ASSIGNMENT: Starting from the line containing "Click the yellow map marker 056", write out the rest of the entries exactly, through the final line, including nothing else.

DATASET RECORDS:
-----
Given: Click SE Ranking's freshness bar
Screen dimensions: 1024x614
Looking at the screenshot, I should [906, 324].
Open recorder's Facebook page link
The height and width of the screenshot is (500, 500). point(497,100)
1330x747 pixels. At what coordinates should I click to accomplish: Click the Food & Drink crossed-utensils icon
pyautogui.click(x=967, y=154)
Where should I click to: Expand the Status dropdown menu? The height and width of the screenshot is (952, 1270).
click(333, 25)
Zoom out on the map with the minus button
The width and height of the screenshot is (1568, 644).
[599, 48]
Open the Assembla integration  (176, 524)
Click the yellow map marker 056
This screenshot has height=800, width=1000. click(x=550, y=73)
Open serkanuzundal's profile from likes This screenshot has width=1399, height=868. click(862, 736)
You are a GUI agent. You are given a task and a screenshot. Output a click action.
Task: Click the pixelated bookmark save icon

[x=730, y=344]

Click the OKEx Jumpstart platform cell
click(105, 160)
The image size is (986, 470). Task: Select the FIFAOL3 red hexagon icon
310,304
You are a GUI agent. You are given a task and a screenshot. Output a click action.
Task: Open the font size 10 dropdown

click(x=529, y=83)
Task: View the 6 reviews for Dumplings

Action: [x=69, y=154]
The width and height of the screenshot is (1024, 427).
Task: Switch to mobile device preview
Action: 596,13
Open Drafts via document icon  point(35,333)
-----
TASK SOLUTION:
Click the yellow map marker 056
This screenshot has height=800, width=1000. click(x=550, y=73)
Open serkanuzundal's profile from likes This screenshot has width=1399, height=868. click(862, 736)
You are a GUI agent. You are given a task and a screenshot. Output a click action.
Task: Click the pixelated bookmark save icon

[x=730, y=344]

Click the OKEx Jumpstart platform cell
click(105, 160)
The image size is (986, 470). Task: Select the FIFAOL3 red hexagon icon
310,304
You are a GUI agent. You are given a task and a screenshot. Output a click action.
Task: Open the font size 10 dropdown

click(x=529, y=83)
Task: View the 6 reviews for Dumplings

Action: [x=69, y=154]
The width and height of the screenshot is (1024, 427).
Task: Switch to mobile device preview
Action: 596,13
Open Drafts via document icon  point(35,333)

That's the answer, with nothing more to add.